* **Texto dado**
++++++

Pero hace años que el procesismo se quedó en eso, en un medio oportunista sin objetivo final. En una forma de hacer política en la que todo vale para mantenerse en el poder. Que Ciudadanos y PSC ganaran las elecciones de 2017 y 2021 es un dato que el aparato político y mediático de los secesionistas se niegan a analizar, más allá de asegurar --de nuevo cegados por el victimismo-- que la formación naranja se aprovechó de las convulsas circunstancias --los comicios fueron convocados en base a la aplicación del artículo 155-- y que la victoria de los socialistas carece de importancia porque no logró formar mayoría parlamentaria.

Siendo muy benévolos, y obviando incluso que las encuestas de la Generalitat admiten que el apoyo a la independencia se ha desplomado en los últimos años, se podría aceptar que las formaciones no separatistas han sido incapaces de vencer al rodillo formado por ERC, Junts per Catalunya (JxCat) y la CUP --apoyados por motivos ideológicamente inexplicables por los comunes--, pero lo que no se puede negar es el hartazgo social que producen esas cantinelas soberanistas que, tras la pandemia y la guerra en Ucrania, suponen, más que nunca, un insulto a la inteligencia de los catalanes. Cobrar 130.000 euros por repetir, una y otra vez, que el Estado tiene la culpa, es obsceno. Es el sueldo que Pere Aragonès, que se deja arrastrar por sus socios neoconvergentes --también con sueldos cienmileuristas--, con mucha experiencia en agitprop y marketing político.

En el caso del supuesto déficit inversor, este medio ha dado cuenta de las falacias que giran entorno a esas afirmaciones. Si alguien tiene espíritu crítico y realmente está interesado en profundizar en esos datos, solo tiene que leer las informaciones publicadas por Crónica Global sobre gasto en Renfe, ejecución de gasto del Gobierno confrontada con la de la Generalitat y comparación de la inversión catalana con el resto de comunidades autónomas.

Hay que reconocer que los consejeros de JxCat han sido hábiles en aunar queja identitaria e intereses empresariales, pues hace muchos años que el mundo económico reclama más inversión en infraestructuras. Pero aquí sería oportuno preguntarse: ¿Quién manda realmente en Cataluña?

Ha querido la casualidad --o no, nunca se sabe en el mundo editorial-- que dos libros sobre la élite catalana hayan sido lanzados con pocos días de diferencia. Por un lado Els que manen (Saldonar), escrito por los periodistas Miquel Macià y Pep Martí. Por otro, La burguesía catalana (Península), del también periodista Manel Pérez. Por cierto, me parece sensacional que Martí haya entrevistado a su “competidor” Pérez en un alarde de deportividad y buen hacer profesional.

Los dos libros, obviamente con argumentos no siempre unánimes, concluyen que los poderes fácticos están desconectados de los representantes políticos, que echan de menos el pragmatismo de la antigua CDC que no ven en ERC. Más inconfesable es, para determinados sectores independentistas, admitir que, mientras las peleas entre Esquerra y Junts lastran la gestión del Govern, quien manda en Cataluña es Salvador Illa. Lo reconocen, aunque con la boca pequeña.

++++++

* **Elementos del conjunto de datos**
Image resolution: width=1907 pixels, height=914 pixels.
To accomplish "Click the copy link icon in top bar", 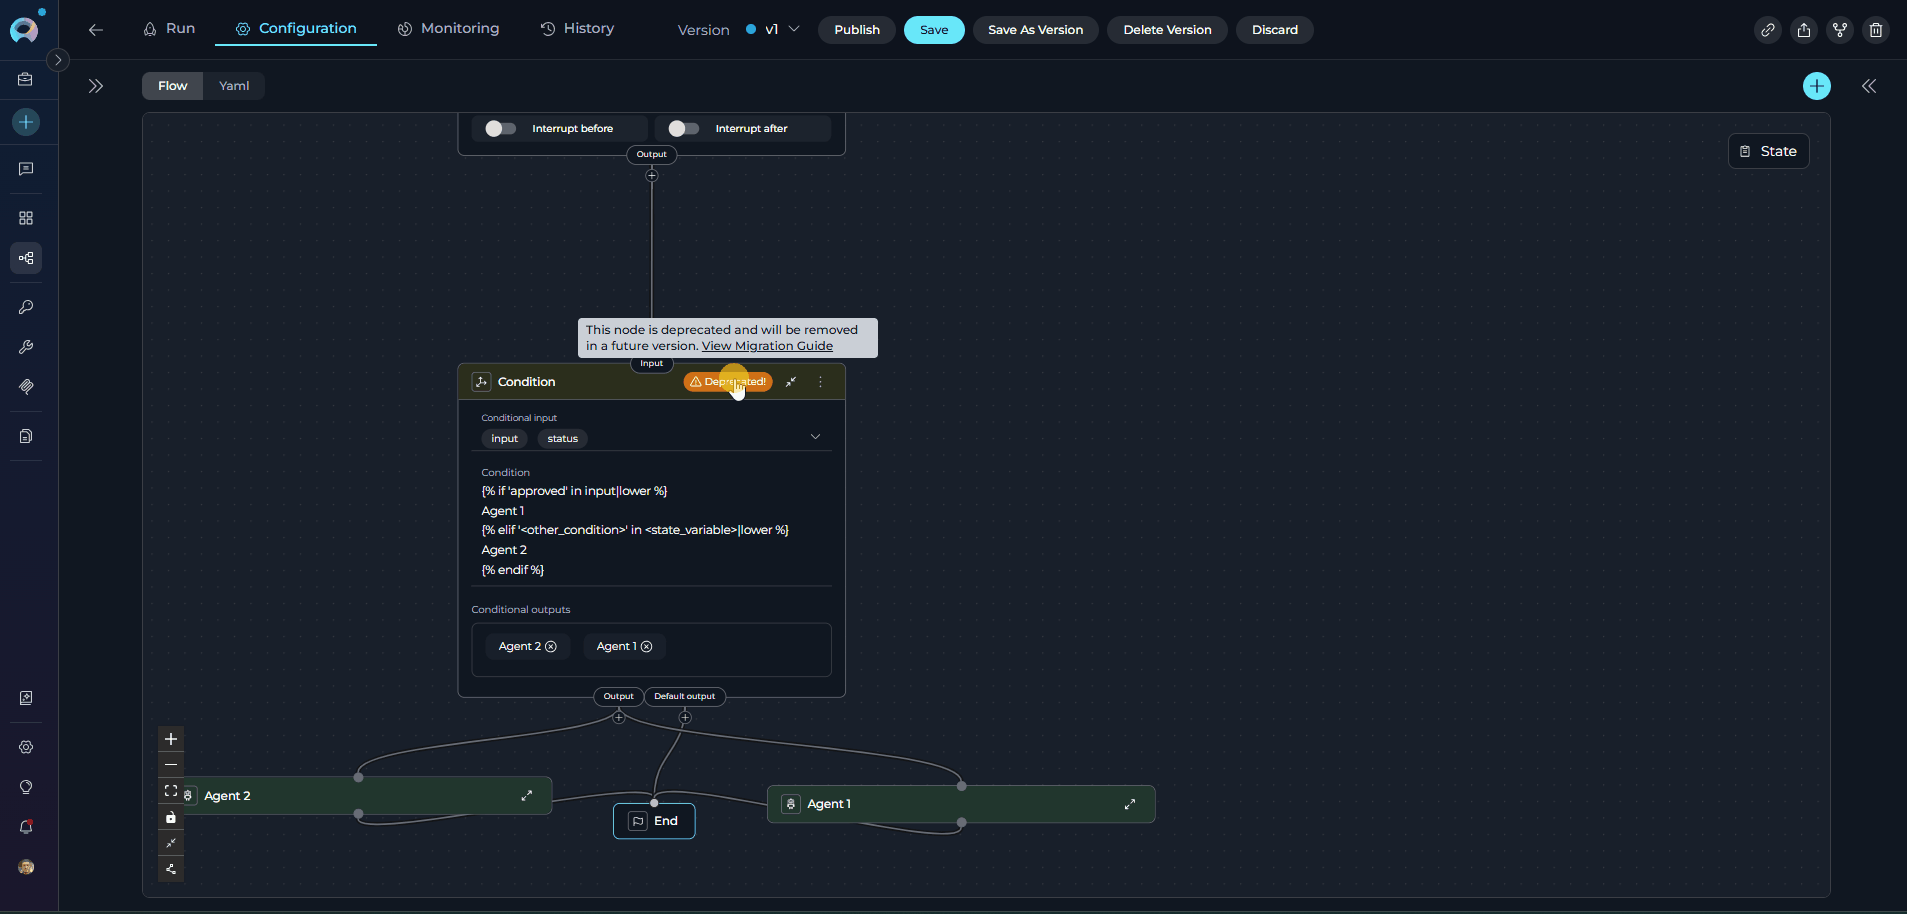I will (1767, 30).
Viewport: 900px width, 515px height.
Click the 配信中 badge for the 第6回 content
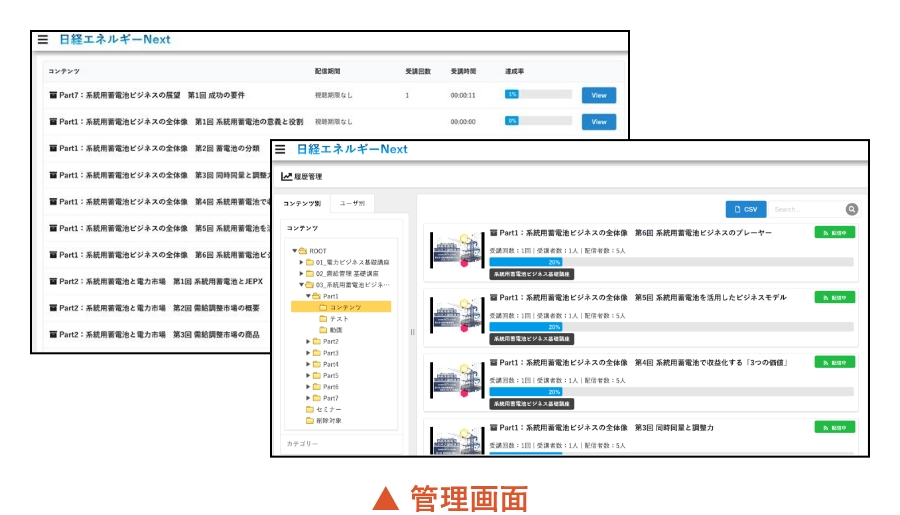click(x=834, y=233)
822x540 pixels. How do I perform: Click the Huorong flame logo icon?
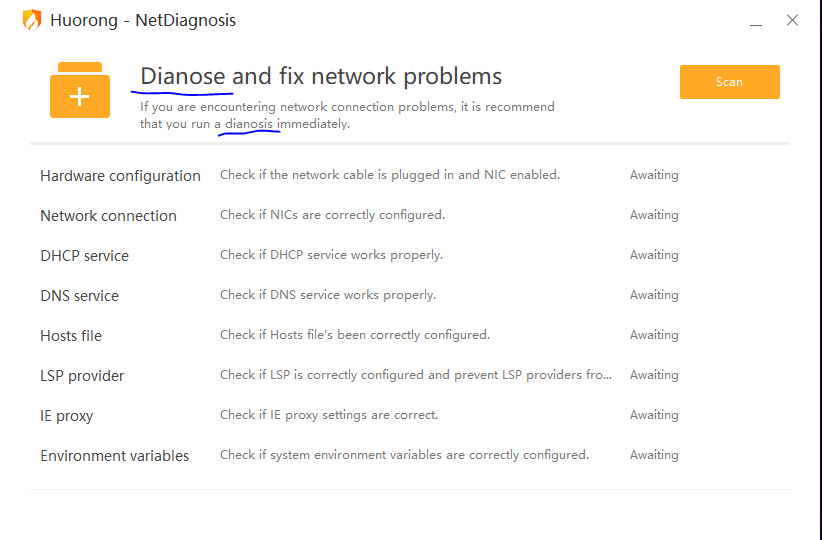tap(32, 20)
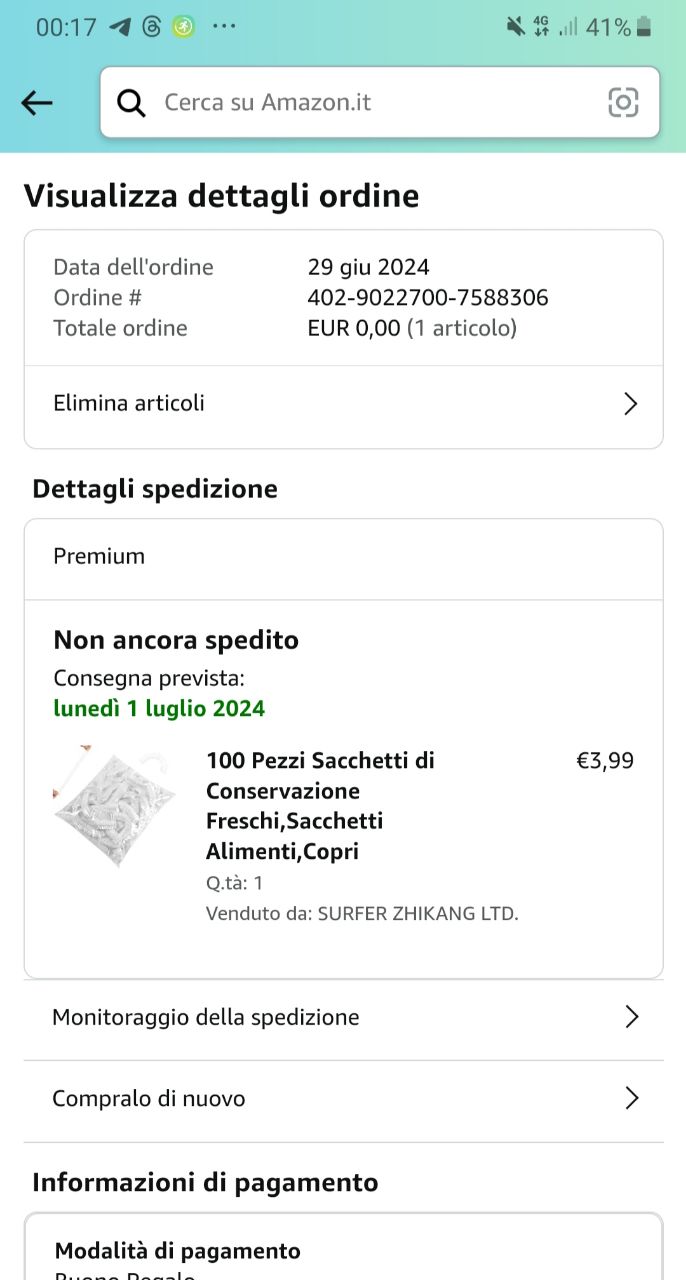Screen dimensions: 686x1280
Task: Open camera lens scan icon
Action: (x=623, y=102)
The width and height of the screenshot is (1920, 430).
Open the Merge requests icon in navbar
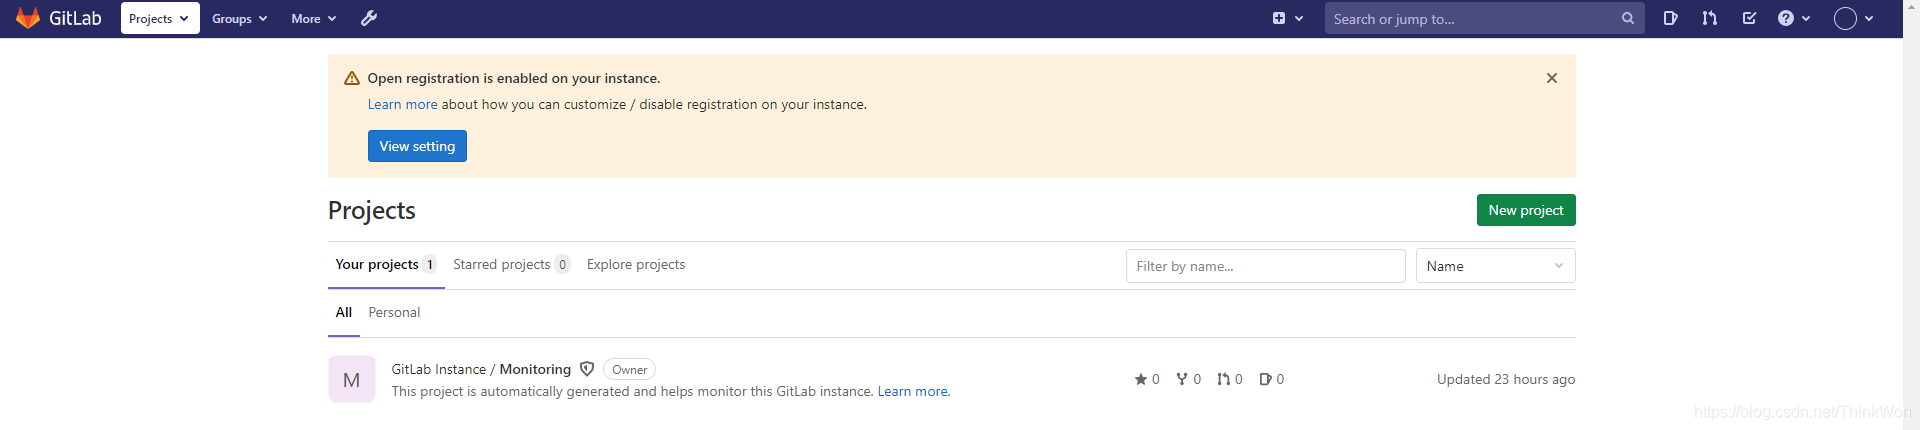1710,18
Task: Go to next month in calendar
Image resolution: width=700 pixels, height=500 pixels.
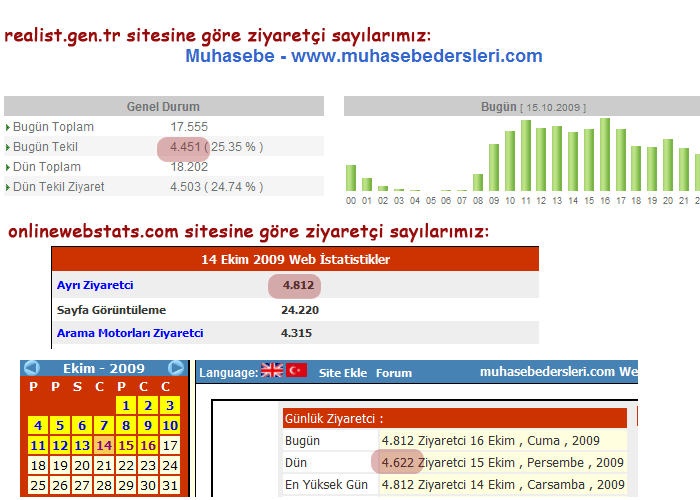Action: (x=177, y=368)
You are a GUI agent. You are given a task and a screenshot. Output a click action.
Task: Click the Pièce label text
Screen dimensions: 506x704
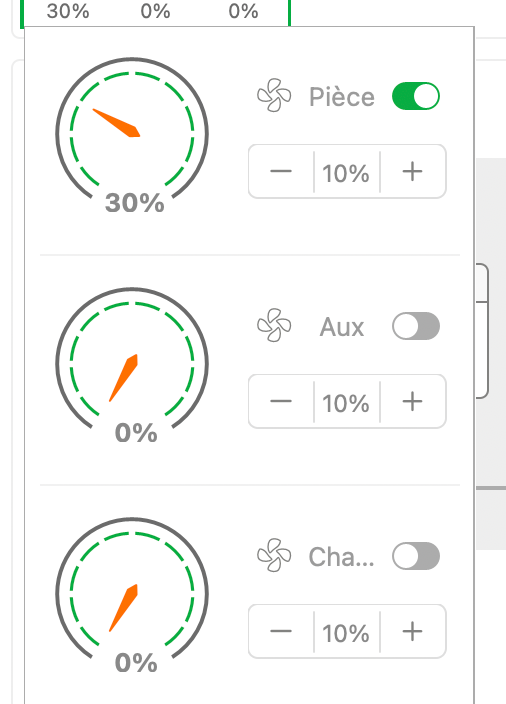[342, 97]
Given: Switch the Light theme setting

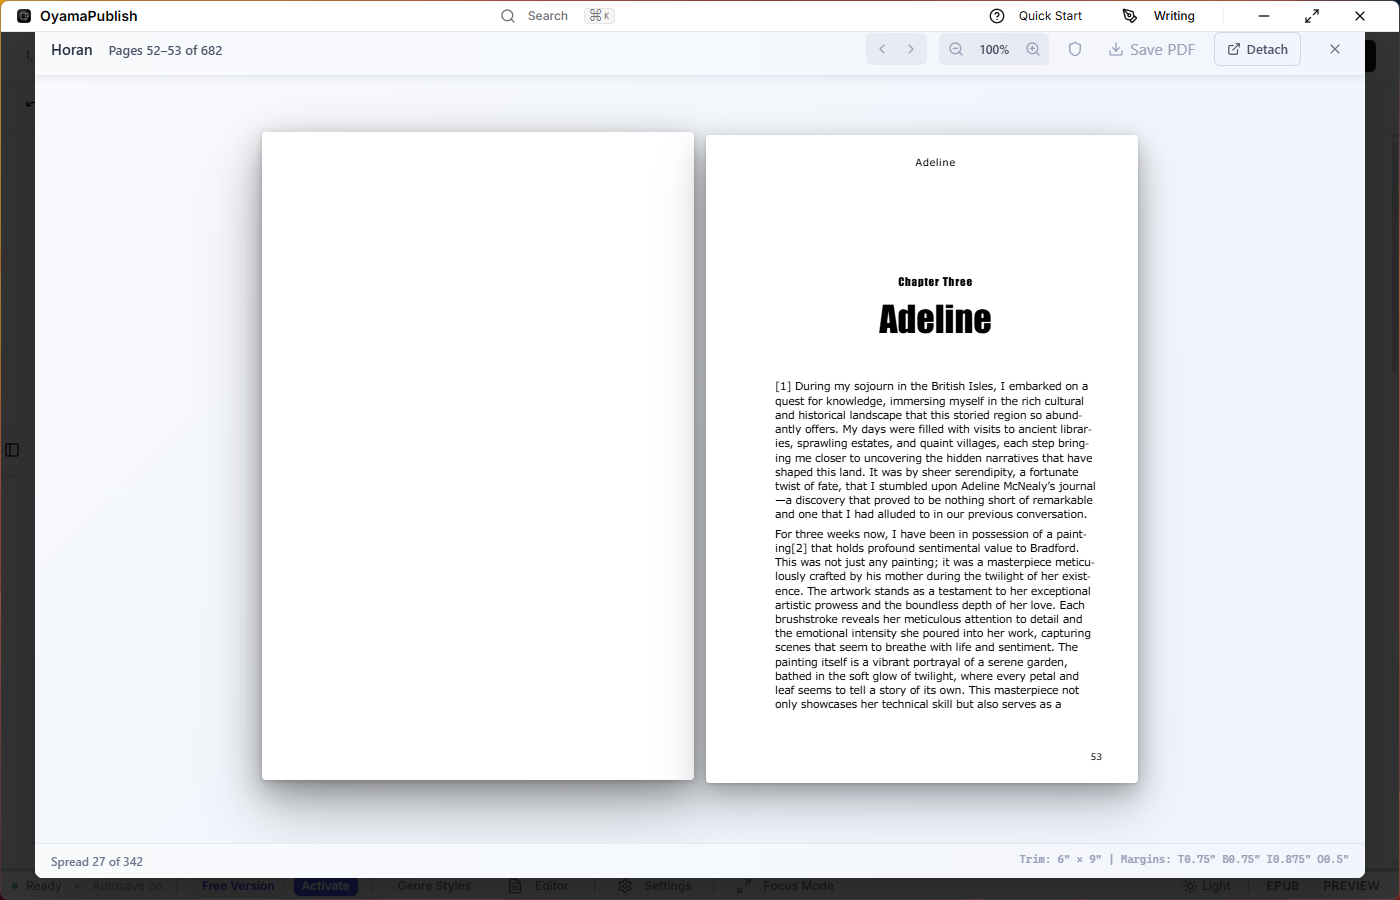Looking at the screenshot, I should pyautogui.click(x=1207, y=886).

++++++

* **Tarea 1**
Edita el tramo del texto sobre la política catalana que va desde "Ha querido la" hasta "buen hacer profesional." y pon "reporteros" en lugar de "periodistas".
* **Tarea 2**
Según el texto sobre la política catalana, ¿qué dos libros sobre la élite catalana salieron con pocos días de diferencia?
Las líneas son un material aparte del texto.

* **Respuesta 1**
Ha querido la casualidad --o no, nunca se sabe en el mundo editorial-- que dos libros sobre la élite catalana hayan sido lanzados con pocos días de diferencia. Por un lado Els que manen (Saldonar), escrito por los reporteros Miquel Macià y Pep Martí. Por otro, La burguesía catalana (Península), del también periodista Manel Pérez. Por cierto, me parece sensacional que Martí haya entrevistado a su “competidor” Pérez en un alarde de deportividad y buen hacer profesional.

* **Respuesta 2**
Els que manen, de Miquel Macià y Pep Martí, y La burguesía catalana, de Manel Pérez.